Следующий метод обследования – исследование движений в пораженном суставе. Оценивается объем активных движений – тех движений, которые выполняет человек сам за счет тяги мышц, и объем пассивных движений, которые выполняются при помощи врача при полном расслаблении собственных мышц. При поражении суставов объем пассивных движений несколько больше, чем активных. Значительно больший объем пассивных движений по сравнению с активными указывает на поражение мышц, сухожилий и нервов. Имеет диагностическое значение и характер боли, возникающей при движении. Объем движений зависит от пола, возраста и физического состояния человека. При исследовании движений отмечается стабильность сустава, слабость связочного аппарата.

Рассмотрим дополнительные методы исследования.

Для каждого конкретного больного объем обследований должен быть определен индивидуально, при этом всегда желательно назначать методы, обладающие наибольшей информативностью для решения конкретной диагностической задачи.

Обзорная рентгенография является базовым методом лучевого обследования, она проводится в положении лежа в двух проекциях и позволяет выявить следующие изменения в суставе:

● сужение и неравномерность суставной щели;

● субхондральный остеосклероз (уплотнение участков кости, прилежащих к хрящу);

● наличие остеофитов (краевых костных разрастаний, шипов в области сустава);

● участки оссификации (окостенения) суставной капсулы и связок;

● околосуставные краевые дефекты костной ткани, иногда с наличием «суставной мыши»;

● субхондральные кисты (кистовидные полости в участках около сустава).

Рентгенография также позволяет ориентировочно оценить состояние околосуставных тканей и рассчитать величину угловой деформации.

Кроме того, рентгенография относится к общепринятым и распространенным методам диагностики остеопороза и других метаболических остеопатий.
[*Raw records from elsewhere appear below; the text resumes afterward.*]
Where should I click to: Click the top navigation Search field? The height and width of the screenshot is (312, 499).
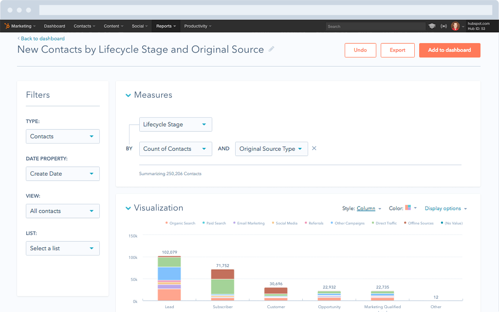click(375, 26)
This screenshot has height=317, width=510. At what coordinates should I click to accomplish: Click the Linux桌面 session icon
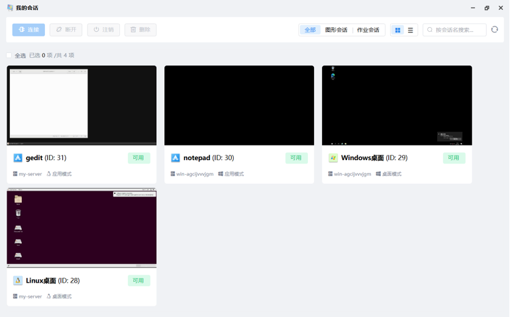click(18, 281)
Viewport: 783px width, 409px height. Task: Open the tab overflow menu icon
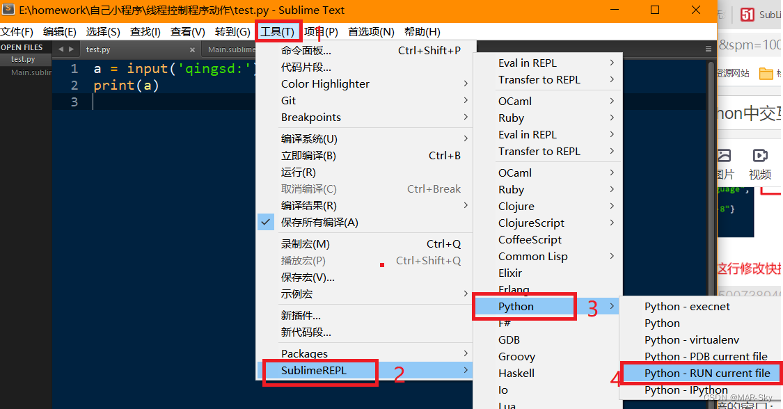click(708, 49)
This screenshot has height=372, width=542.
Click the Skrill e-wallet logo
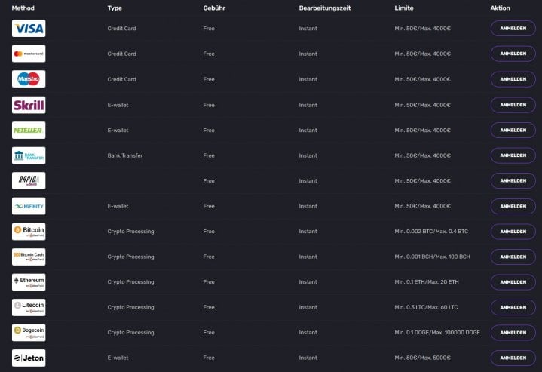[x=29, y=105]
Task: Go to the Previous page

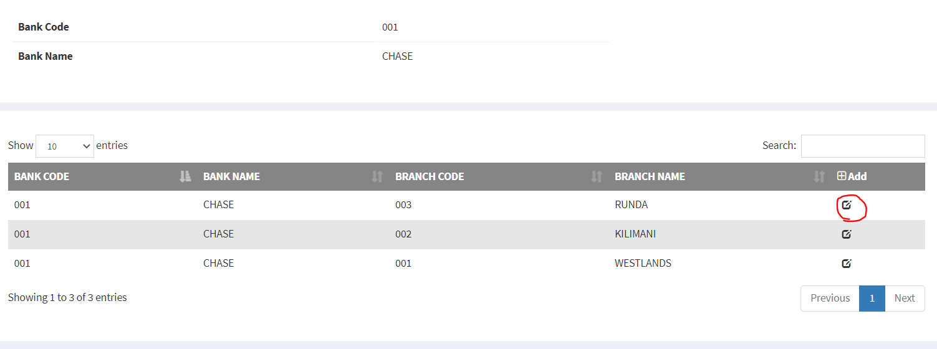Action: click(x=830, y=298)
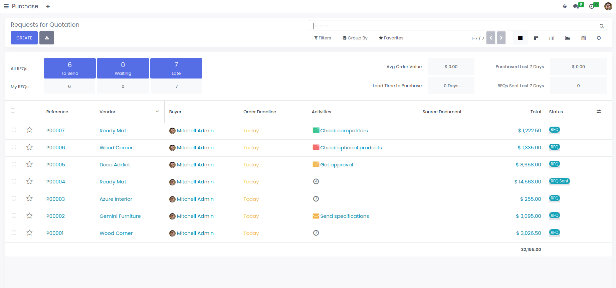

Она имеет большое значение, так как позволяет выявить локализацию, распространенность, характер и форму очага поражения.

Однако при остеопорозе рентгенологический метод позволяет выявить изменения в костной ткани при уменьшении ее массы не менее чем на 20 %. При остеопорозе характерные изменения в костной ткани следующие:

● повышение прозрачности костного рисунка;

● появление крупнопетлистого рисунка кости;

● истончение кортикального слоя;

● подчеркнутость краев кортикального слоя вокруг всей кости.
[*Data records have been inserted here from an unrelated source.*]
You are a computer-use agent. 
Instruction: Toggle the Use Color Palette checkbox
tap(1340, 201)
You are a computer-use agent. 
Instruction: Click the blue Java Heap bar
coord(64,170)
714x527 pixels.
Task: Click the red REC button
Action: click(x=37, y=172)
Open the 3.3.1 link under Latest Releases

Для оценки степени деминерализации костной ткани используется эталонная денситометрия: сопоставление оптических плотностей изучаемой кости и эталона. Минеральная насыщенность костной ткани выражается в миллиграммах солей кальция на 1 мм кости.

Рентгенологическая картина позвоночного столба при остеопорозе:

● по интенсивности тени тела позвонков приближаются к мягким тканям («стеклянные позвонки»);

● уменьшение числа горизонтальных и увеличение количества вертикальных трабекул;

● уменьшение толщины кортикального слоя практически в два раза по сравнению с нормой;

● уменьшение толщины суставных площадок позвоночного столба;

● увеличение двояковогнутости тел позвонков;

● спонтанные переломы тел позвонков.